Equipped with a camera at its head, this snake could also be retrofitted with a waterproof skin and on-board batteries for all-condition remote operation in disaster-relief scenarios, where it would be used to locate victims before responders started digging blindly. The snakes are also being tested in industrial applications, where they can evaluate interior damage to complex machinery without time-consuming and expensive disassembly.

Imagine having major surgery without any exterior incisions at all. That's the promise of this half-inch-wide snake robot, seen here navigating a model human heart. It enters into a patient's mouth and then travels down into the body cavity, through the wall of the stomach before removing, say, the gall bladder. With a reduced chance of infection, quicker recovery time, and less anesthesia required, snake robot operations would stand to greatly reduce the cost and malpractice liability of vital procedures.

Surgery-by-snake isn't as far-fetched as it sounds. While prototype snake robots were being demonstrated to journalists at the Robotics Institute, a live pig was undergoing cardiac surgery from a prototype snake robot at nearby University of Pittsburgh hospital.
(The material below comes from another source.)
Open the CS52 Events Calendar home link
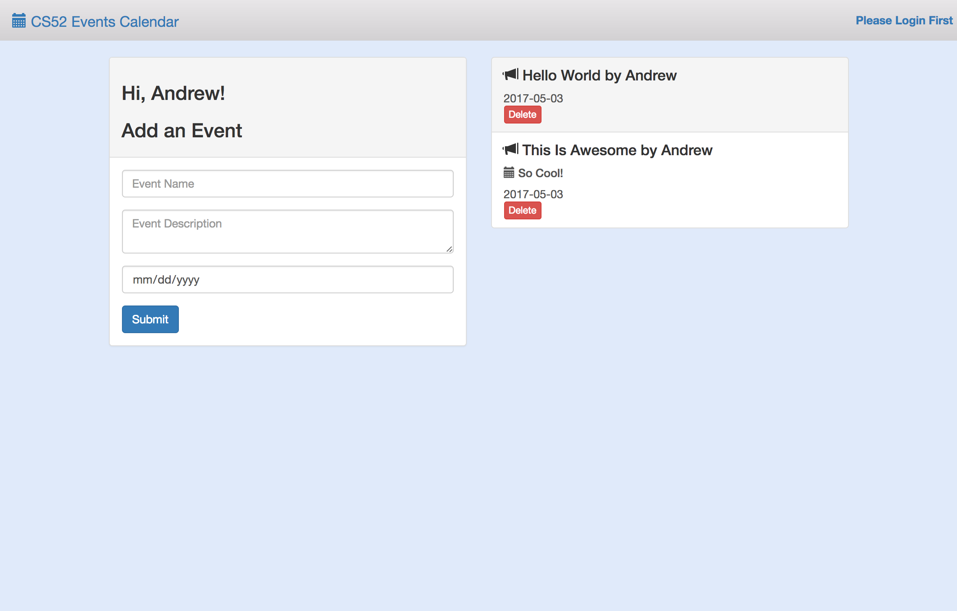Image resolution: width=957 pixels, height=611 pixels. [104, 22]
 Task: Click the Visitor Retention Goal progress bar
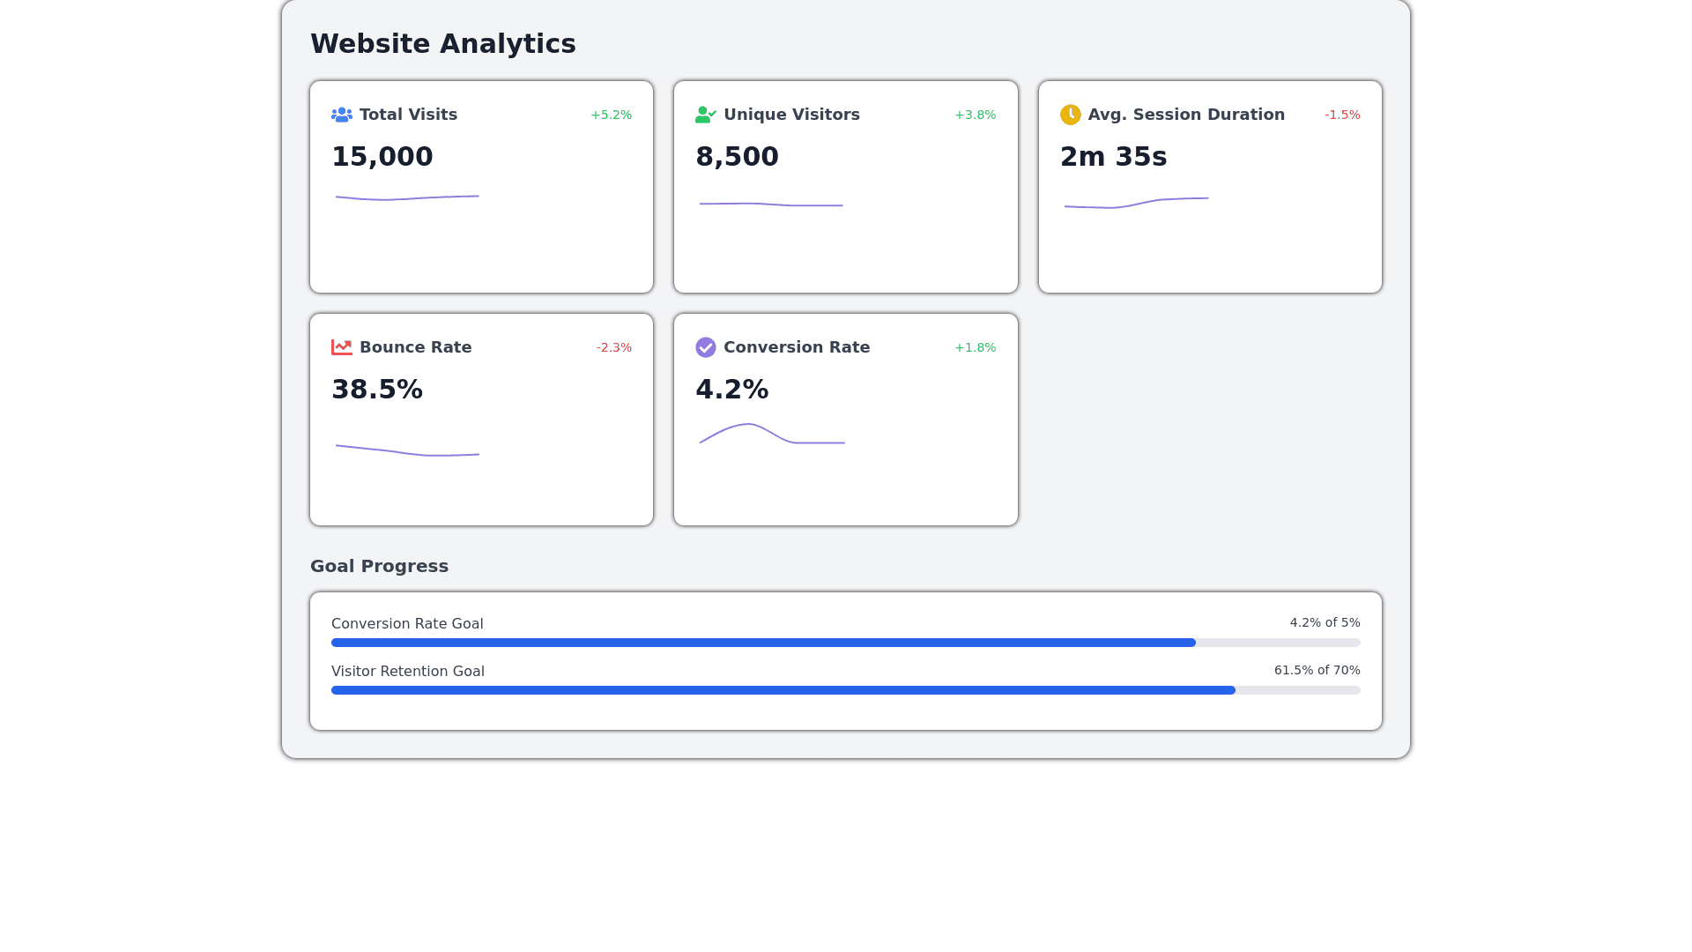(x=845, y=690)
Associate professor Howie Choset, who runs the snake robotics lab, was observing the procedure remotely from a live feed on his laptop.

Fortunately for the squeamish, some snake robots will be put to medical use outside the body. This concept model of a robot-equipped LSTAT stretcher could be used in battlefield scenarios where the speed of medical attention is the primary factor in preventing fatalities. Fixed to a sliding chassis, this triage robot would work its way up and down the body of a wounded soldier, taking vital signs and inspecting wounds in the crucial moments between injury and treatment.